Haltung der Hunderasse
Aufgrund ihrer Größe benötigt die Dogge viel Platz. Ideal ist ein Zuhause mit großem Garten oder einem eingezäunten Hof, in dem sie sich frei bewegen kann. Zusätzlich braucht sie regelmäßige Spaziergänge, um ihre Muskeln zu stärken und Energie abzubauen.
Trotz ihrer Größe ist die Dogge freundlich und sanft. Sie liebt den engen Kontakt zur Familie. Eine Haltung im Zwinger oder allein im Garten ist nicht geeignet. Die Dogge möchte Teil des Familienlebens sein – egal ob beim Entspannen im Wohnzimmer oder bei Ausflügen.
Eine frühe sowie liebevolle Erziehung ist wichtig, da die Dogge durch ihre Kraft sonst schnell zur Herausforderung wird. Das Training sollte auf positiver Bestärkung basieren, damit Vertrauen entsteht und der Hund motiviert bleibt. Mit Geduld, Konsequenz sowie Zuneigung lässt sich die Dogge gut führen. Sie ist intelligent sowie lernfreudig, wodurch die Erziehung erleichtert wird.

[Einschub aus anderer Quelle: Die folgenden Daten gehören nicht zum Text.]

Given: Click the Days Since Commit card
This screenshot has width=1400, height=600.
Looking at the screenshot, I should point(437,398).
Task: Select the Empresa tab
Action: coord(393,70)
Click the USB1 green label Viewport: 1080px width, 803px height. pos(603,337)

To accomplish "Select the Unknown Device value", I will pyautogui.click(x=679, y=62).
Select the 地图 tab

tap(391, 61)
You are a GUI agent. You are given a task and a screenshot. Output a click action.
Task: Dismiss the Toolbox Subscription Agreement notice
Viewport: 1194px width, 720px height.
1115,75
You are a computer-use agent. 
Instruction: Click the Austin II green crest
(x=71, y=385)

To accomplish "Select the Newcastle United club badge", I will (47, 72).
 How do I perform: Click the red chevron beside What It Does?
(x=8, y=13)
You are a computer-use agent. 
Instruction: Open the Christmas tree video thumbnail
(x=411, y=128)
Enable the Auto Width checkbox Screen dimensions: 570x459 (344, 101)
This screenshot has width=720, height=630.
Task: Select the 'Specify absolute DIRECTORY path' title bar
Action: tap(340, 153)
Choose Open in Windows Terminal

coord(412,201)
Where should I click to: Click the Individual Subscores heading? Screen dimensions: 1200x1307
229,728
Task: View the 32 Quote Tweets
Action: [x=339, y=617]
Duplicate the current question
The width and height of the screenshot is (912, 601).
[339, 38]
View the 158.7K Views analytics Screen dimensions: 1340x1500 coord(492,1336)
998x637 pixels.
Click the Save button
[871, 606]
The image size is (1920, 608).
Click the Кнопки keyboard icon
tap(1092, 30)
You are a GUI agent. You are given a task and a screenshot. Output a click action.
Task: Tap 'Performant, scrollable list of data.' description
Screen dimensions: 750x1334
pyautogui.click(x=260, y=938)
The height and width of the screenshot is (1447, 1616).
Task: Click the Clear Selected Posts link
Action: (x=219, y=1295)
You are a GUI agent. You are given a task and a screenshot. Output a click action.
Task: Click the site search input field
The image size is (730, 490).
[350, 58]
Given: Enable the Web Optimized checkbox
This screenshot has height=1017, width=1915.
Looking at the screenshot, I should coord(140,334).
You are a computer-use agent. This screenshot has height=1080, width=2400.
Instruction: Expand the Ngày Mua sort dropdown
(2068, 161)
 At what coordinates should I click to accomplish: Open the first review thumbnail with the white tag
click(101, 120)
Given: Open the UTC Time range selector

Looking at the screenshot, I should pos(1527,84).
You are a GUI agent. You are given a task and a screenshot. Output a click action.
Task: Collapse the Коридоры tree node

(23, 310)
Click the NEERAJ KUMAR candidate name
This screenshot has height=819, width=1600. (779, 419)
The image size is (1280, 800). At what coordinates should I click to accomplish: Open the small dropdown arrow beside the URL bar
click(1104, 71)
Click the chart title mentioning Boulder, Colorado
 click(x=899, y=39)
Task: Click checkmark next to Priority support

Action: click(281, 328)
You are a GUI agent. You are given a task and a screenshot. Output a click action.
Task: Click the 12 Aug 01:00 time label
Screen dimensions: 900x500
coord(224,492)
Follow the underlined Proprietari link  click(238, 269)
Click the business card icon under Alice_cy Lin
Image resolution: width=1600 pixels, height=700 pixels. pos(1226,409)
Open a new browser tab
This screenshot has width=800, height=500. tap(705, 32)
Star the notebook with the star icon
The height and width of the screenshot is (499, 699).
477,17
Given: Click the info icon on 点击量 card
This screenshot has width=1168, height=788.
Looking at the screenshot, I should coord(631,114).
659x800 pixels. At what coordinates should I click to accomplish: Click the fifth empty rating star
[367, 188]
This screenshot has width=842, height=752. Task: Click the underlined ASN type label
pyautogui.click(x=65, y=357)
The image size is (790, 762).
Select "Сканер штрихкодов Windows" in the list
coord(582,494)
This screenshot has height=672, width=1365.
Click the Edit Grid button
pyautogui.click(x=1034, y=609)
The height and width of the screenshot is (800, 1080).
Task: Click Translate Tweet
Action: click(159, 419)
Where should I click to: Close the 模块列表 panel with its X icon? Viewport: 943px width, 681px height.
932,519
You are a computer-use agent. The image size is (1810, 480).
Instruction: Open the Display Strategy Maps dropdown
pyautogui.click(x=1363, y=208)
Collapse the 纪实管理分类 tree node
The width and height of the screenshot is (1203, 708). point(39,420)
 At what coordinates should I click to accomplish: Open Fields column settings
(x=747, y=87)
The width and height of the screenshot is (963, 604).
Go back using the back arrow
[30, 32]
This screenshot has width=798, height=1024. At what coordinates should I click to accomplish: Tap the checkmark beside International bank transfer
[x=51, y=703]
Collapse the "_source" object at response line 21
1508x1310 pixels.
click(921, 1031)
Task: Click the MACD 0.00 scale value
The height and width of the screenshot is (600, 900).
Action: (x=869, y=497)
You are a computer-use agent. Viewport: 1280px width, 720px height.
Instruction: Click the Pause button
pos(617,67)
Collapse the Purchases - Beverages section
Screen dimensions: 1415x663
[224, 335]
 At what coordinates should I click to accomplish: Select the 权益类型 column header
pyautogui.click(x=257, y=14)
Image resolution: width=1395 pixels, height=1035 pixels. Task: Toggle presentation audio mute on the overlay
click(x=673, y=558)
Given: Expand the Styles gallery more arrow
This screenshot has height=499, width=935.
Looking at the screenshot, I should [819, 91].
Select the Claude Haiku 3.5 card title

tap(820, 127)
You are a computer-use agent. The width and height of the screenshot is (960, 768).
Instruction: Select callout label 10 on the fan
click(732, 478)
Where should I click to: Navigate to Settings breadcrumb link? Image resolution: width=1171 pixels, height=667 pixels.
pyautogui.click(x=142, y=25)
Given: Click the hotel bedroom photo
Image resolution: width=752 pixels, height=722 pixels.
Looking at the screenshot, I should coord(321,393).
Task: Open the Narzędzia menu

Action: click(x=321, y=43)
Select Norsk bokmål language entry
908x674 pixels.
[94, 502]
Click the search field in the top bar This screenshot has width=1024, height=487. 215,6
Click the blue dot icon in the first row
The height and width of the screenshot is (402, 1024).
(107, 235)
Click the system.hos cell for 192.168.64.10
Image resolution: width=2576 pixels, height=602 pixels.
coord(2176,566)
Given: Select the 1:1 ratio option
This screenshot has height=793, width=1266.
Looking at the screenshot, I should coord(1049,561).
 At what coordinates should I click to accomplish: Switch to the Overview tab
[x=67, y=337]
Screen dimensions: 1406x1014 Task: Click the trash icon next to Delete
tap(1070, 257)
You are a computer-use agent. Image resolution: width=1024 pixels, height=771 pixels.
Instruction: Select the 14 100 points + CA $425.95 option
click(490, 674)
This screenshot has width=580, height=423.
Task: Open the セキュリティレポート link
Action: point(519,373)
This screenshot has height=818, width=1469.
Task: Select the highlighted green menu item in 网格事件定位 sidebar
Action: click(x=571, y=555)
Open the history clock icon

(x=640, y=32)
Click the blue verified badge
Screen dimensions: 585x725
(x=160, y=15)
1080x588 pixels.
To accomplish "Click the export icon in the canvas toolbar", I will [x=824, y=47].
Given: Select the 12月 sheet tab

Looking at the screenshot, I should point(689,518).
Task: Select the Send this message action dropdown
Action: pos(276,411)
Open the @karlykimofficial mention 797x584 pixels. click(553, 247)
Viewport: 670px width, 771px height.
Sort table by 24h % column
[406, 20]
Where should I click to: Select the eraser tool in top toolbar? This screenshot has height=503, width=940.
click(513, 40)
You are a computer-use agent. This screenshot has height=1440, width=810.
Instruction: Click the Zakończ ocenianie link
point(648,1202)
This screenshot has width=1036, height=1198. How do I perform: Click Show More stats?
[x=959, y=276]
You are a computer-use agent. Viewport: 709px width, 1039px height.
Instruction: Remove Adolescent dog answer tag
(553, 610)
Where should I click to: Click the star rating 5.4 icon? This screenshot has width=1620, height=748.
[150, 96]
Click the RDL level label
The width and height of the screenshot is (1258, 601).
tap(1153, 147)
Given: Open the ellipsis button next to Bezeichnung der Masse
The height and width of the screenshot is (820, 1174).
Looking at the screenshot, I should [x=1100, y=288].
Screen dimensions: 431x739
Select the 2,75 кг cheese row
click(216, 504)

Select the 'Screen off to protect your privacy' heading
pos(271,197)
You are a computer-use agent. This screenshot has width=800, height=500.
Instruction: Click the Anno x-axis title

Gesundheitliche Probleme der Rasse
Die Dogge zählt zu den sehr großen Hunderassen. Daher ist sie anfällig für typische Erkrankungen wie Hüftgelenksdysplasie und Ellbogendysplasie. Auch Abnutzungserscheinungen an der Wirbelsäule können auftreten.
Weitere häufige Gesundheitsprobleme sind Magendrehungen, Herzerkrankungen und eine aggressive Form von Knochenkrebs. Regelmäßige Kontrollen beim Tierarzt sind daher besonders wichtig. Eine frühzeitige Diagnose kann die Lebensqualität deutlich verbessern.

Pflege und Ernährung
Die Pflege der Dogge ist relativ unkompliziert, weil ihr kurzes Fell nur wenig Aufwand erfordert. Es reicht, sie regelmäßig mit einer weichen Bürste zu kämmen, damit lose Haare entfernt und das Fell glänzend bleibt.
Auch die Ohren sollten regelmäßig kontrolliert sowie gereinigt werden, um Infektionen zu vermeiden. Die Krallen wachsen schnell, weshalb sie regelmäßig gekürzt werden sollten.
Zähneputzen sowie gelegentliches Baden unterstützen die allgemeine Hygiene und fördern die Gesundheit der Dogge.
Bei der Ernährung ist Qualität besonders wichtig. Die Dogge braucht ein ausgewogenes, nährstoffreiches Futter, das auf große Rassen abgestimmt ist. Da sie zu Übergewicht neigt, solltest du die Futtermenge kontrollieren. Auch regelmäßige Bewegung hilft, das Gewicht im Griff zu behalten.
Frisches Wasser muss immer verfügbar sein – besonders nach körperlicher Aktivität. Am besten lässt du dich von einem Tierarzt beraten, um einen individuellen Ernährungsplan für deine Dogge zu erstellen.